Such openness from the
beginning is a risk and won’t work in every reorg. However, relying on a small
team of smart folks to design the details is even more hazardous. When the new
organization launches, it will be the employees who determine whether it will
deliver value by working (or not working) in new ways and with a different boss
(or a different boss’s boss’s boss).
Don’t ignore other stakeholders
Given the costs of not
having a communications plan for employees, most executives eventually create
one, albeit often too late in the day. Fewer leaders, however, devote
significant time to other stakeholders. While staff typically demand the most
attention, depending on the business context, as many as four other groups will
likely need attention:
·
Unions and workforce
councils. In the European Union, legislation
requires companies to communicate with representatives of the workforce at an
early stage. Ironically, this may make life harder for workers outside the
European Union who could end up bearing the brunt of higher savings. In
addition, unions in Asia are often important and can be linked to governments,
parties, and other power blocs. In general, unions often have clear views of
what needs to be changed and can be even tougher than senior management on
hollowing out middle layers (though their focus is often on employees who are
not their members). In some cases we know, union representatives have become
formal members of a reorg team.
·
Customers and suppliers. One danger of a reorg is too much navel-gazing. If
the business is customer driven or relies heavily on the supply chain, the new
organization must work better for these stakeholders than the old one. So, when
you think through how the organization will work in the future, make sure you
also consider how it will affect customers and suppliers.

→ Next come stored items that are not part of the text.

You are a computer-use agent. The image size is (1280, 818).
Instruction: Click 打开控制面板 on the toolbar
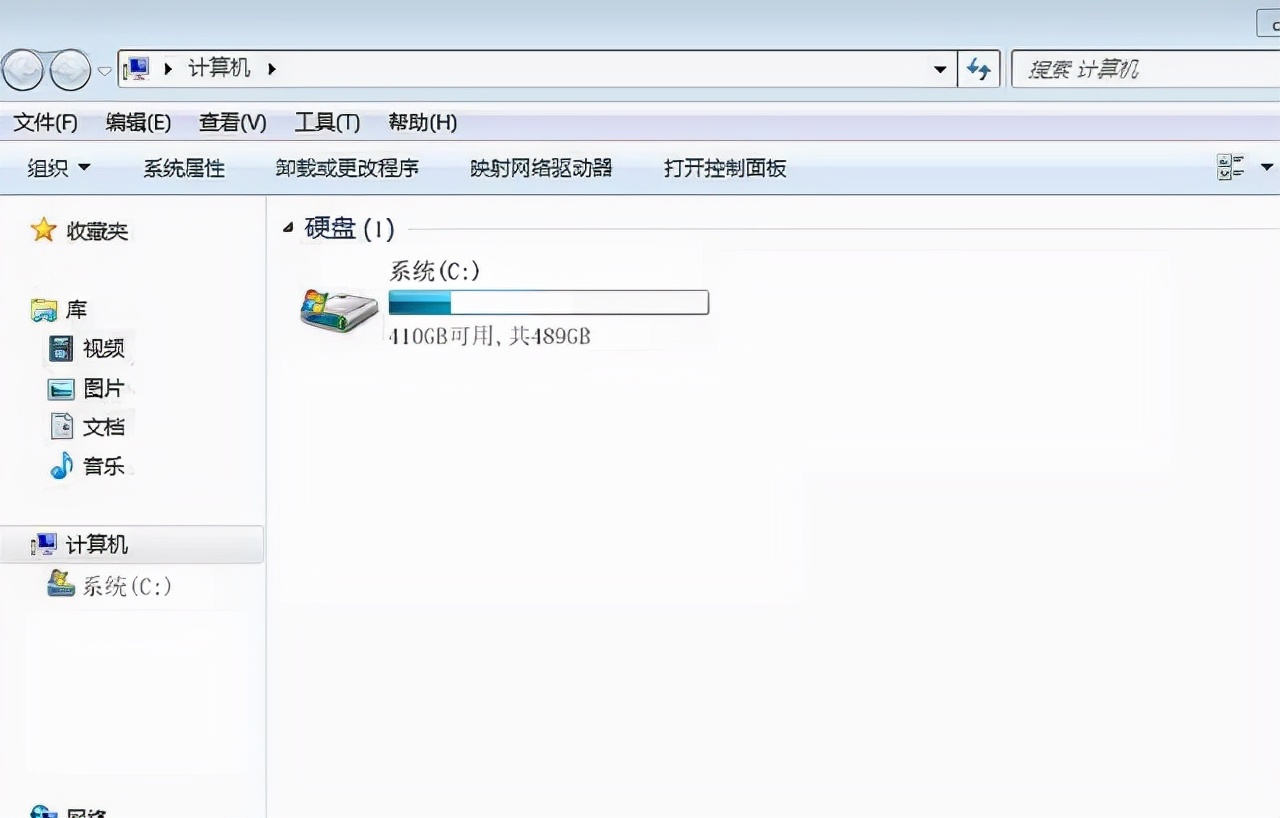click(x=727, y=168)
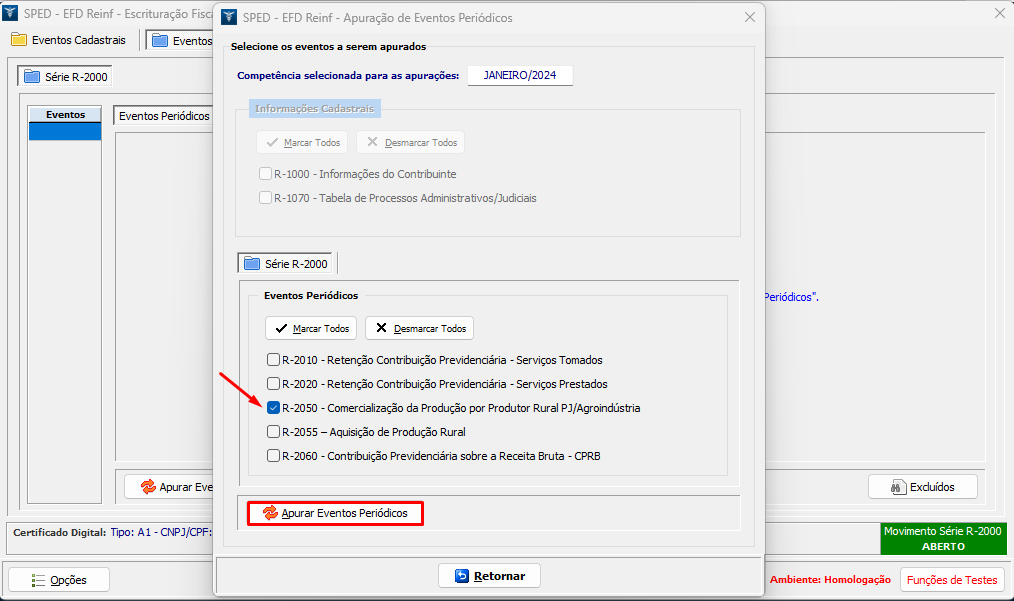Check the R-2020 Serviços Prestados checkbox

[273, 384]
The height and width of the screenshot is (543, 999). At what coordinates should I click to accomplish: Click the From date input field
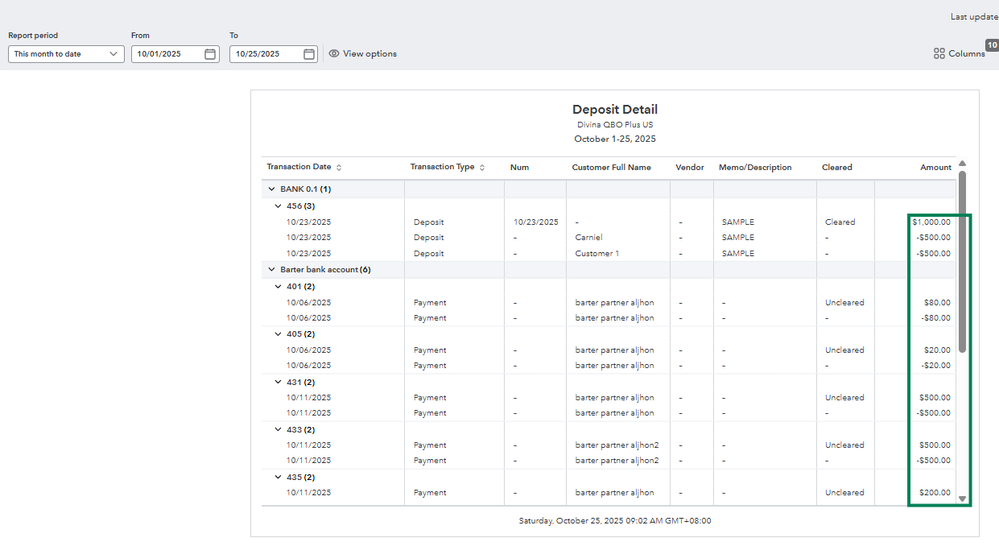(165, 54)
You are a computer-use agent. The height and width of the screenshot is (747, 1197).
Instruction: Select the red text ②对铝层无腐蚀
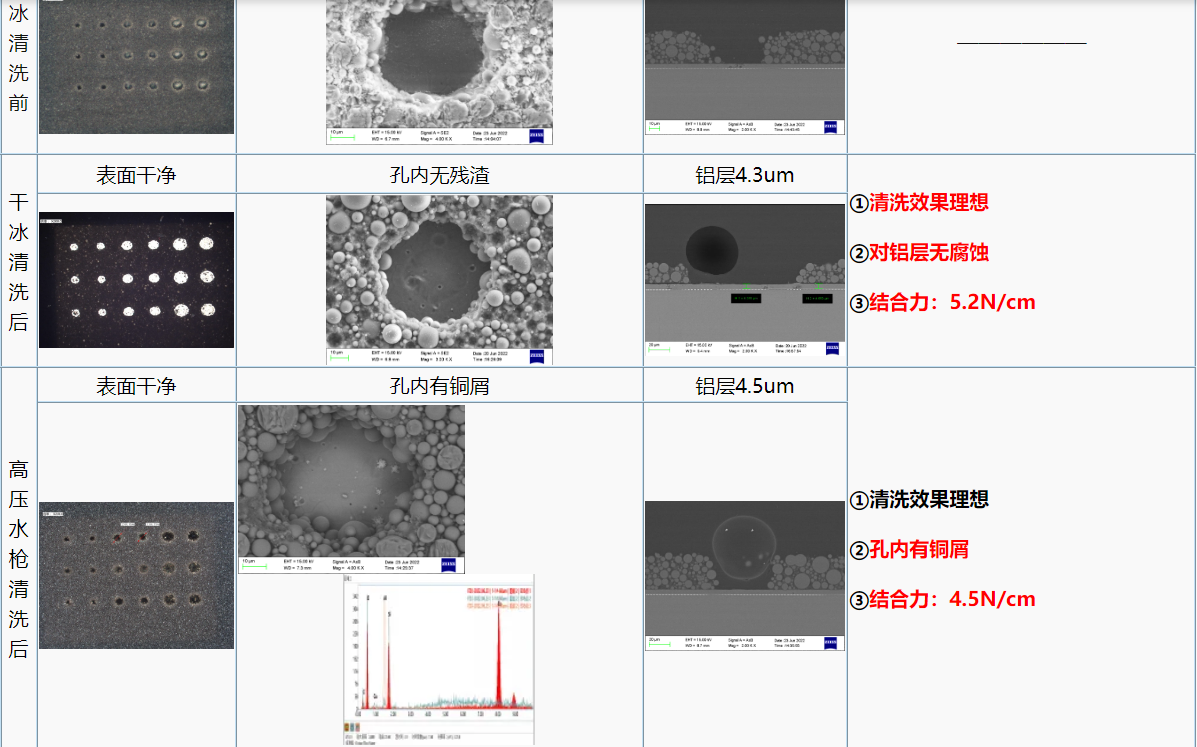(919, 252)

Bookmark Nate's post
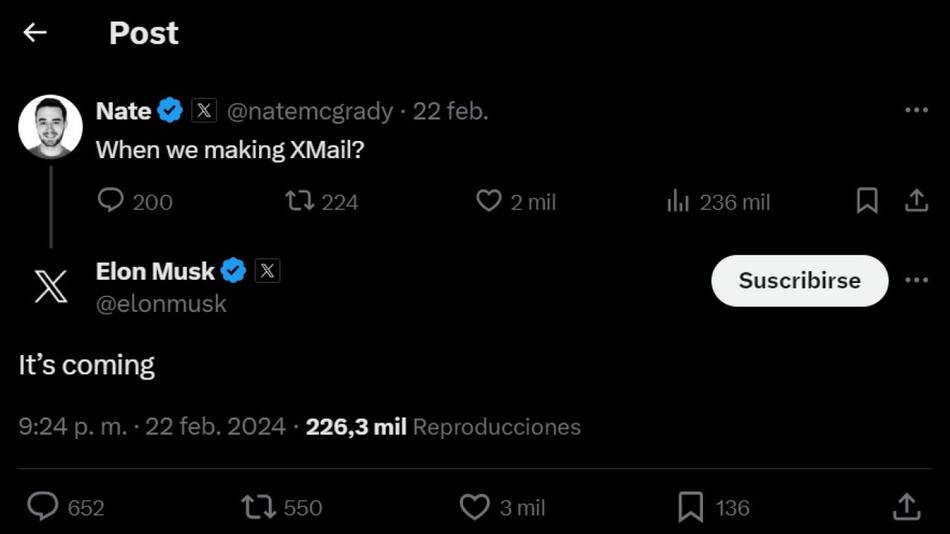(867, 201)
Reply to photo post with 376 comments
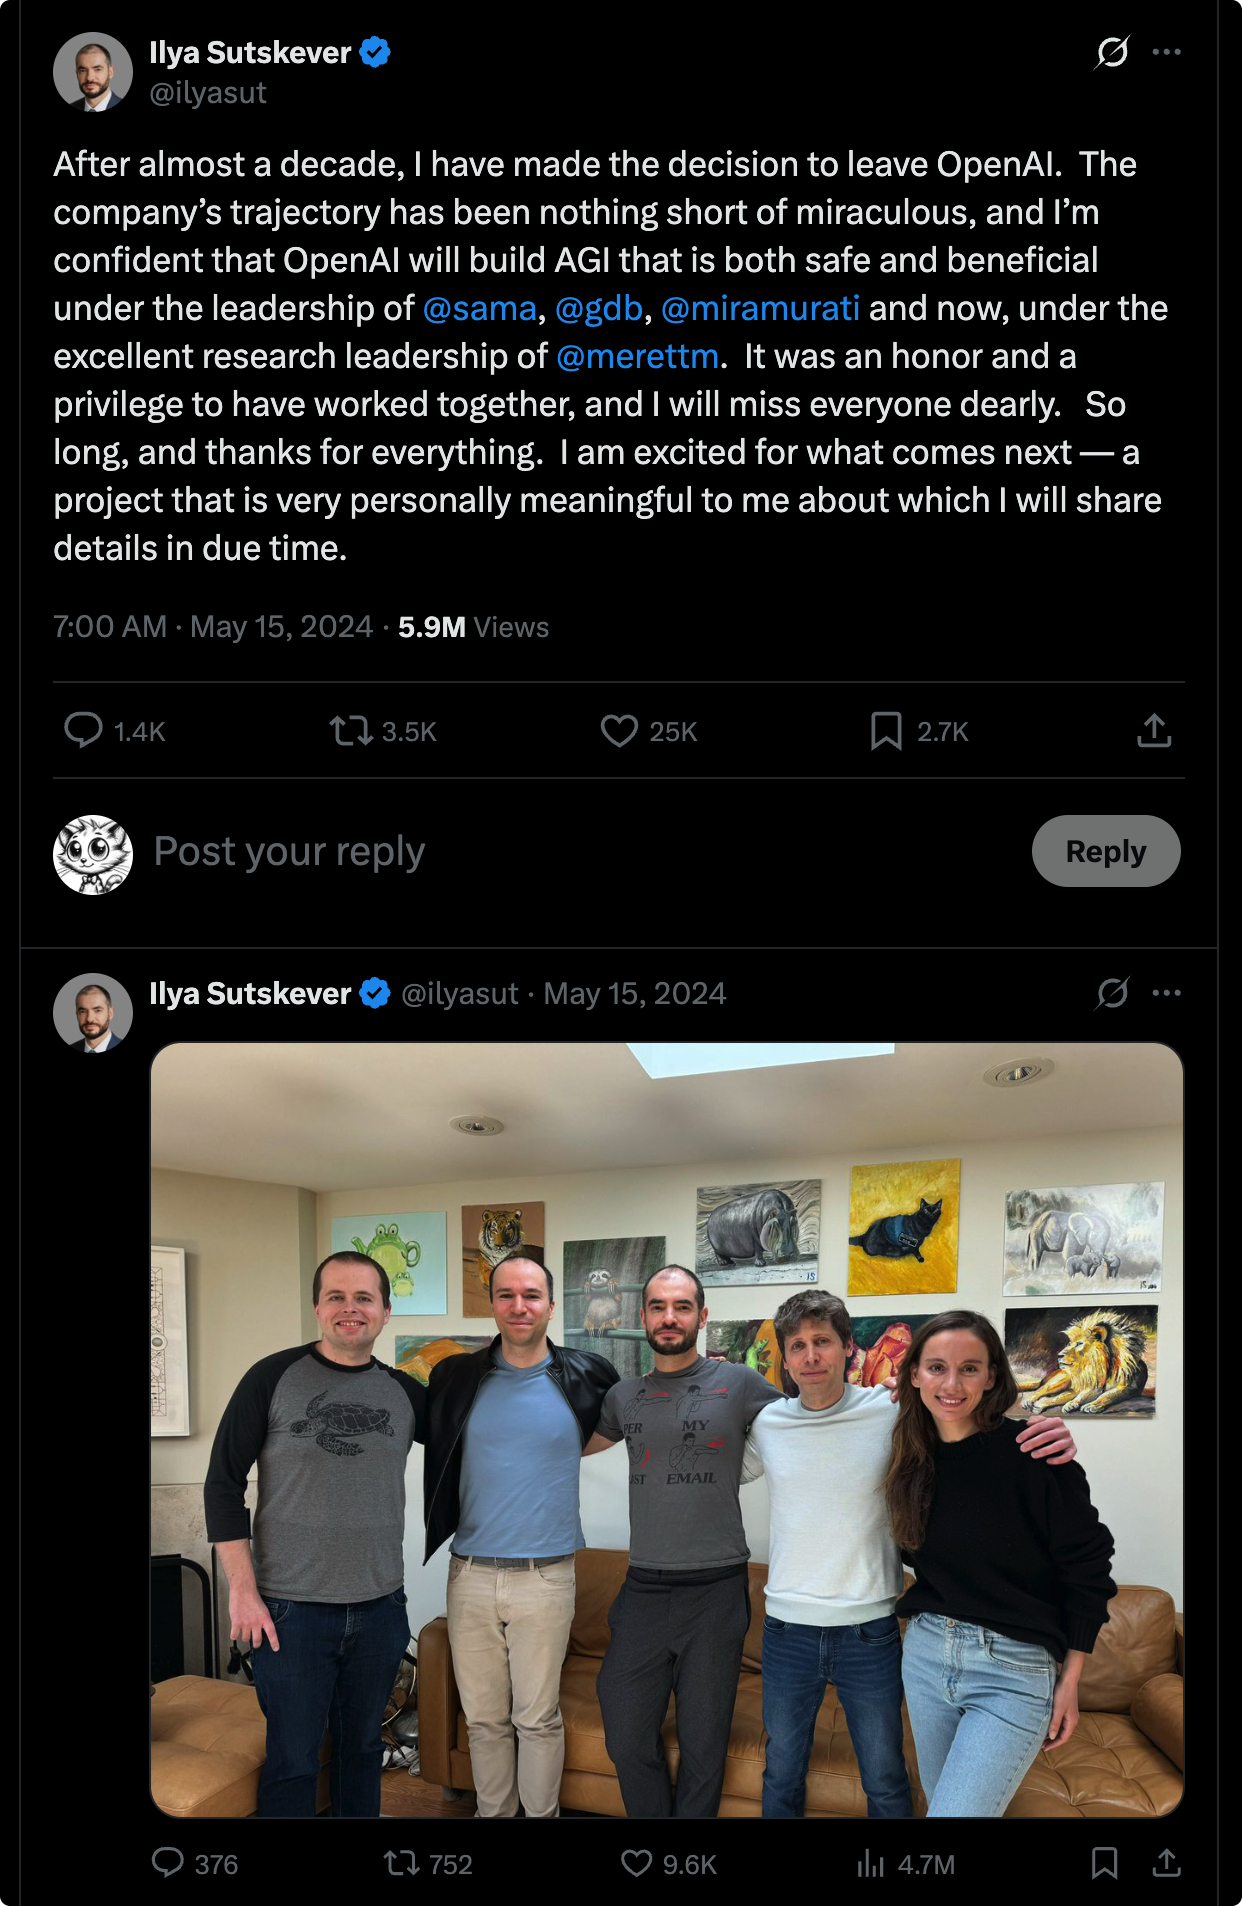Image resolution: width=1242 pixels, height=1906 pixels. pyautogui.click(x=168, y=1863)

Don’t add additional
steps or expect them to navigate the complexity of your new organization by
having to speak to several people. When salespeople are friendly with their B2B
customers—something most companies would encourage—it’s hard to keep the reorg
a secret.
·
Regulators and other arms
of government. The concern of this group will be
typically around health, quality, and safety, though potential job losses and
their impact on local economies will also weigh heavily with politicians and
civil servants. They will want reassurance at a senior level about what to
expect. An example from the Asian arm of an international business shows what
not to do. In a meeting with a senior government official, just after the
company’s reorg, the country manager of the company was asked for an update on
the company’s performance in the official’s country, a discussion that the pair
had had many times before. “Oh, no,” the country manager responded, “that isn’t
my responsibility anymore. You need to speak to our new operations excellence
team in the United States.” Regulators and government officials—like
customers—don’t want to have to negotiate the complexities of a company’s
internal organization, so it is best to make life easy for them by
communicating early in the process.
·
Board of directors. If the reorg is company-wide or likely to have a
major impact on company performance, it will be of interest to the board. And
reorgs always lead to some short-term penalties. The board should therefore
understand what is happening and why, and be aware of the time frame, the
benefits, and the risks along the way. At the very least, the CEO or other
leader in charge should brief board members individually and collectively on
the progress of each step, though some will go further.
Lord John Browne,
executive chairman of L1 Energy and former CEO of BP, who has also served on
the boards of Goldman Sachs and the UK civil service, has this advice for
executives: “The board have to be involved in the design. You should advise
them that the path may be rough but that they should ignore the bumps in the
road. The board needs to understand the design and what you are forecasting the
outcome will be. You need to set out simple milestones and report back on them
on whether you are delivering against these.”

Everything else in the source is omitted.